Additionally, the workflow supports a **1.3 AI Chatbot Interaction Block** that listens for chat messages and uses the Qdrant vector store and Google Gemini chat model to provide AI-driven semantic responses based on the stored document data.
Logical blocks:
- **1.1 Drive File Monitoring & Processing**
- **1.2 Manual Upload Handling & Processing**
- **1.3 AI Semantic Search & Chat Interaction**
- **1.4 Configuration and Documentation Notes** (Sticky notes for setup, warnings, tips)
---
### 2. Block-by-Block Analysis
#### 2.1 Drive File Monitoring & Processing
**Overview:**
This block continuously monitors a specific Google Drive folder for new files or is manually triggered to process existing files. It downloads each file as PDF, generates embeddings using OpenAI, inserts vectors into Qdrant, and deletes the processed file from Drive to maintain a clean folder.
**Nodes Involved:**
- New File In Google Drive Folder
- List Files in Google Drive Folder
- Download File
- Insert to Qdrant
- Delete File
- Merge
- Manually Trigger Workflow
**Node Details:**
- **New File In Google Drive Folder**
- Type: Google Drive Trigger
- Role: Automatically triggers workflow on new file creation in the configured folder
- Config: Watches folder by folder ID, polls every hour
- Outputs: File metadata for further processing
- Edge Cases: Missed triggers if polling intervals too long; Google Drive API quota limits
- Credential: Google Drive OAuth2 with read permissions
- **Manually Trigger Workflow**
- Type: Manual Trigger
- Role: Allows manual start of batch processing for existing files
- Config: No parameters
- Outputs: Passes control to listing node
- Edge Cases: None
- **List Files in Google Drive Folder**
- Type: Google Drive node (list operation)

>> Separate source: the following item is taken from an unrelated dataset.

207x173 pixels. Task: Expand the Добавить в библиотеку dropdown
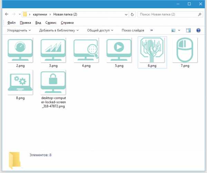pos(59,30)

- Role: Lists one file at a time (limit=1) from the target folder
- Config: Filters by specific folder ID, limits to 1 file per execution for batch processing
- Outputs: File metadata (including file ID)
- Edge Cases: Empty folder results in no output; API rate limits
- Retry enabled on failure
- **Download File**
- Type: Google Drive (download operation)
- Role: Downloads the file content converting Google Docs/Sheets/Slides/Drawings to PDF format
- Config: Uses file ID from previous node; binary data saved as 'pdf-document'
- Outputs: Binary PDF data with metadata
- OnError: Continue workflow even if download fails (to avoid halting)
- Edge Cases: Conversion failure, network errors, file access denied
- **Insert to Qdrant**
- Type: LangChain Qdrant Vector Store (insert mode)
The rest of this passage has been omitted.